Rev. Puttkamer’s term of service was followed by the ministry of George M. Slaysman. Born in Pennsylvania in 1822, the reverend was the founder of the First Baptist Church of York, Pennsylvania. Over the course of his half-century of Christian endeavor, he would return several times to serve at York. But in 1874 he was called to the Hemlock church and remained for eleven years. Living in his household were his wife Mary, her sister Ann Divan, and the women’s mother Evalina Divan.

Pastor Raymond came in May 1883 and stayed until the fall of 1886. For the next eighteen months the church was without a minister, and presumably this house stood empty. Mr. Curtiss, church clerk, served in the interim.
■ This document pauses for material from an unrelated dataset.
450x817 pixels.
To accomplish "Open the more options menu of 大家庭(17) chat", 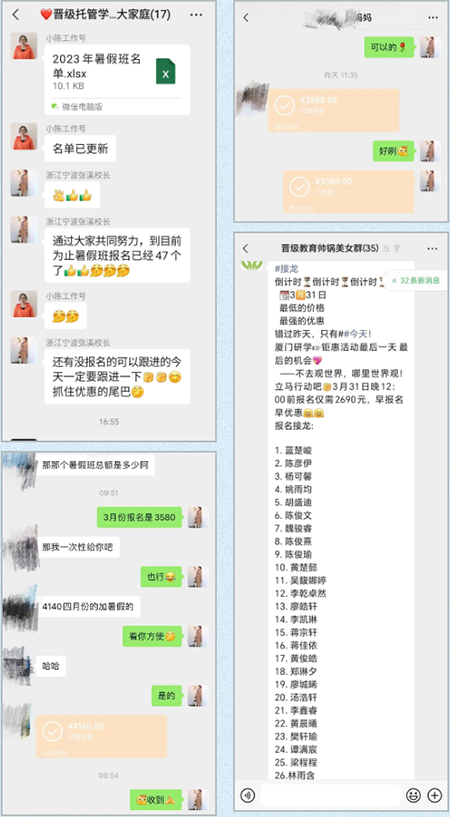I will click(196, 15).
Rev. Frank Blowers was installed as pastor in February 1888. He was twenty-nine years old and unmarried. For two years he was in Hemlock. Next came the six-month term of Rev. Thorne. When he left in December 1890, Rev. J. M. Bates came. He’d served the Baptist Church in Dansville for the past five years, where he was well-liked and remembered. The Dansville Express reported on June 25, 1891 that Reverend Bates and his wife Jessie “are nicely settled [at Hemlock] and are doing good work in the charge over which they preside.”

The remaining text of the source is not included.